Health Care: To Tax or Not To Tax
This article is from the archive of The New York Sun before the launch of its new website in 2022. The Sun has neither altered nor updated such articles but will seek to correct any errors, mis-categorizations or other problems introduced during transfer.
Forget the economy, forget Russia, forget even Fannie and Freddie. If you’re looking for your first full-time job, or you’re between employers, or if you work now for a small company that offers no health plan, your main concern might be how to get health insurance.
Would you prefer a $5,000 tax credit toward buying a family health insurance policy and more competition among insurance providers (McCain), or a national public health care plan and additional regulation of insurance markets (Obama)? Do these plans raise or lower your taxes?
To the extent that voters decide on issues as well as party and personality, how Americans react to these two proposals could affect who wins the election.
Senator McCain’s plan would cost less than Senator Obama’s and would raise fewer taxes. Yet it is Mr. McCain’s plan that is being demonized as a tax increase. In speeches last week in Pennsylvania, Senator Biden, Mr. Obama’s choice for vice president, repeatedly said that Mr. McCain’s health care plan would amount to a tax increase — without mentioning the new tax credit.
Here’s what the two plans would do.
Mr. McCain would give Americans refundable tax credits of $2,500 per individual, $5,000 per family, to buy health insurance. He would pay for this by changing the current tax status of employer-provided insurance, and including employer-paid health premiums in workers’ taxable income. The proposed tax credit would wipe out the new tax liability for nearly every worker.
Workers in the 25% tax bracket pay an extra $5,000 in tax on an additional $20,000 of income. So a $5,000 credit would offset the federal tax on employer-paid premiums up to $20,000 — and an average plan only costs $12,000 per year, according to the bipartisan National Coalition on Health Care.
The tax credit would also be available for individuals — employed, self-employed, unemployed — who buy health coverage independently, although not to seniors on Medicare. People with pre-existing conditions who could not get health insurance would be insured through new state Guaranteed Access Plans.
With the tax advantage shifting to individuals from employers, people would not have to worry about losing their insurance when they change jobs — just as they aren’t concerned about losing their auto or home insurance.
The tax credit would be “refundable,” meaning that it would go to people who don’t owe tax. If it exceeded the cost of a plan, the individual would get the difference credited to a Health Savings Account, whose balances could be used to pay for insurance premiums and other health care costs.

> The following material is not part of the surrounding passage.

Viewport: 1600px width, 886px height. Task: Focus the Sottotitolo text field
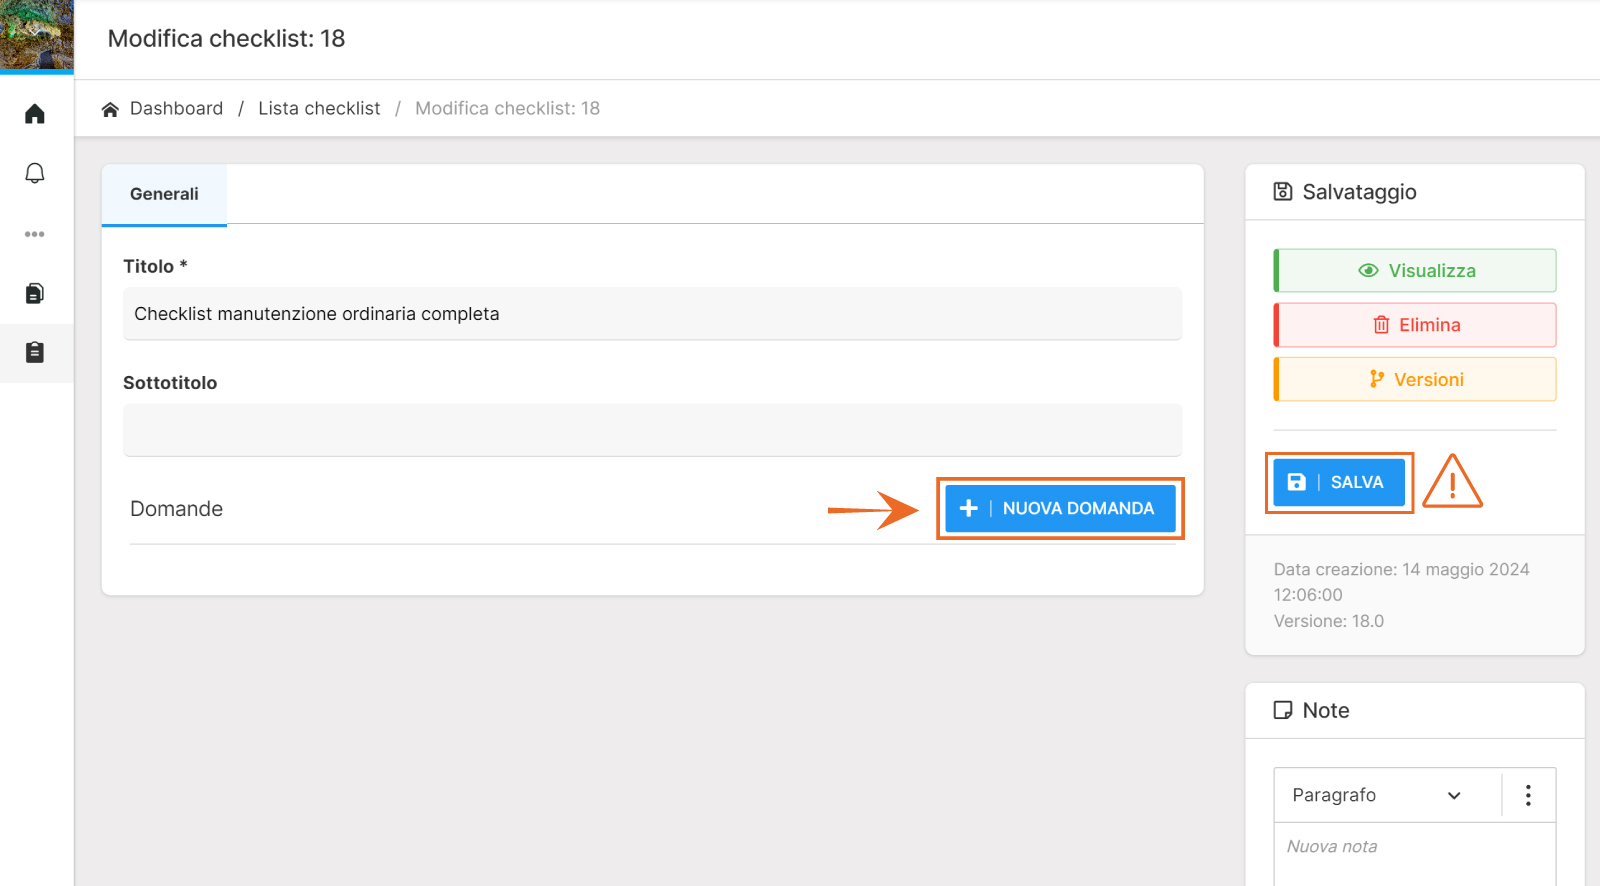(x=652, y=430)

The McCain plan would knock down state-line barriers to private health insurance plans and expand Health Savings Accounts. The combination of tax credits, nationwide insurance, and savings accounts would lead to increased competition among insurance companies, potentially driving down premiums.
Some people in upper income tax brackets with generous employer health plans would find that the new tax credit does not offset the tax liability — the extra tax they owe from including employer-paid premiums in their income.
But this would be a relatively small group. Under Senator McCain’s plan, families whose marginal tax rate is 40% or less would see a tax decrease. Since the top federal rate is 35%, families would pay 40% only because of state taxes.
Senator Obama would set up a new health insurance plan, similar to the Federal Employees Health Benefits Program. It would be open to all, with “affordable” premiums and co-payments.
In addition, he proposes a new National Health Insurance Exchange to regulate private insurance underwriters by “creating rules and standards for participating insurance plans to ensure fairness and to make individual coverage more affordable and accessible.” Those who could not meet the standards would close.
Private insurance plans would have to offer coverage as generous as the public plans, including “preventative, maternity, and mental health care.”
In a third Obama provision, some employers who offer health insurance now would have to pay higher premiums in order to raise benefits to the level of the new public plan. Those employers who don’t offer health insurance would be required to pay into the new plan. These obligatory payments can be described in one word — taxes.
Mr. Obama estimates the cost of his plan at between $50 billion and $60 billion, including prospective cost-saving ideas, which he plans to pay for through higher income taxes on those making more than $250,000.
This estimate is clearly unrealistic. The insurance program for federal employees is of a higher quality and more costly than typical private-sector coverage. Extending it to allow 300 million Americans to participate would likely cost far more than $60 billion and need additional sources of revenue.
Americans know that health insurance needs to change to be easily accessible and portable, like auto and home insurance. Do we get there through higher taxes and regulation, or by tax incentives and individual choice?